**To do:**
Reproduce the listing that follows, line for line.

=== Information provided ===

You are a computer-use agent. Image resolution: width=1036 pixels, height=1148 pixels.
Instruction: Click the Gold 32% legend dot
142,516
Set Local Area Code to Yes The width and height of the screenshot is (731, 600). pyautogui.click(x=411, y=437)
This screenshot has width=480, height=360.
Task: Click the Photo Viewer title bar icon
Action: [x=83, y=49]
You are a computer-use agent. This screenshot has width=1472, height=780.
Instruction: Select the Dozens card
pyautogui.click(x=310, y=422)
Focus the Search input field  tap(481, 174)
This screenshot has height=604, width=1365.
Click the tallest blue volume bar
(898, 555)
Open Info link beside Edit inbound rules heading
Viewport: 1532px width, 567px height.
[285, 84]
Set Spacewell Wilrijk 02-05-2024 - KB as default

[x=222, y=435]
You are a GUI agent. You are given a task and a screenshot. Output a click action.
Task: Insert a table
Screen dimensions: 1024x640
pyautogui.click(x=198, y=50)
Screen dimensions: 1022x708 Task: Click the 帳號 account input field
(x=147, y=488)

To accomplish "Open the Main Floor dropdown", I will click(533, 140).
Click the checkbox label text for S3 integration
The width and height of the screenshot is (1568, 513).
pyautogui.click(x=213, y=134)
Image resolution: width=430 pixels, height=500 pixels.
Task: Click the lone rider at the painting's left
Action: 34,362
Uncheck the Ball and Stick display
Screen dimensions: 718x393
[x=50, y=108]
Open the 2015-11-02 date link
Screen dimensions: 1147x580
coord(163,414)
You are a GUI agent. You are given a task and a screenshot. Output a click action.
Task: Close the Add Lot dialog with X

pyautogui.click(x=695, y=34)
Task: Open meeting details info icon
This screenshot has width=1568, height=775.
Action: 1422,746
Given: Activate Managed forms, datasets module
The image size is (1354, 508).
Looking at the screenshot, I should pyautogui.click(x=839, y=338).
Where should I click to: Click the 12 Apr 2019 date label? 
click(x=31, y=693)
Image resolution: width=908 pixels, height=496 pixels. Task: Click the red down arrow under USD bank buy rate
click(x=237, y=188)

===

**Exercise response:**
You are a computer-use agent. Image resolution: width=1036 pixels, height=1148 pixels.
Instruction: Click the Gold 32% legend dot
142,516
Set Local Area Code to Yes The width and height of the screenshot is (731, 600). pyautogui.click(x=411, y=437)
This screenshot has width=480, height=360.
Task: Click the Photo Viewer title bar icon
Action: [x=83, y=49]
You are a computer-use agent. This screenshot has width=1472, height=780.
Instruction: Select the Dozens card
pyautogui.click(x=310, y=422)
Focus the Search input field  tap(481, 174)
This screenshot has height=604, width=1365.
Click the tallest blue volume bar
(898, 555)
Open Info link beside Edit inbound rules heading
Viewport: 1532px width, 567px height.
[285, 84]
Set Spacewell Wilrijk 02-05-2024 - KB as default

[x=222, y=435]
You are a GUI agent. You are given a task and a screenshot. Output a click action.
Task: Insert a table
Screen dimensions: 1024x640
pyautogui.click(x=198, y=50)
Screen dimensions: 1022x708 Task: Click the 帳號 account input field
(x=147, y=488)

To accomplish "Open the Main Floor dropdown", I will click(533, 140).
Click the checkbox label text for S3 integration
The width and height of the screenshot is (1568, 513).
pyautogui.click(x=213, y=134)
Image resolution: width=430 pixels, height=500 pixels.
Task: Click the lone rider at the painting's left
Action: 34,362
Uncheck the Ball and Stick display
Screen dimensions: 718x393
[x=50, y=108]
Open the 2015-11-02 date link
Screen dimensions: 1147x580
coord(163,414)
You are a GUI agent. You are given a task and a screenshot. Output a click action.
Task: Close the Add Lot dialog with X

pyautogui.click(x=695, y=34)
Task: Open meeting details info icon
This screenshot has width=1568, height=775.
Action: 1422,746
Given: Activate Managed forms, datasets module
The image size is (1354, 508).
Looking at the screenshot, I should pyautogui.click(x=839, y=338).
Where should I click to: Click the 12 Apr 2019 date label? 
click(x=31, y=693)
Image resolution: width=908 pixels, height=496 pixels. Task: Click the red down arrow under USD bank buy rate
click(x=237, y=188)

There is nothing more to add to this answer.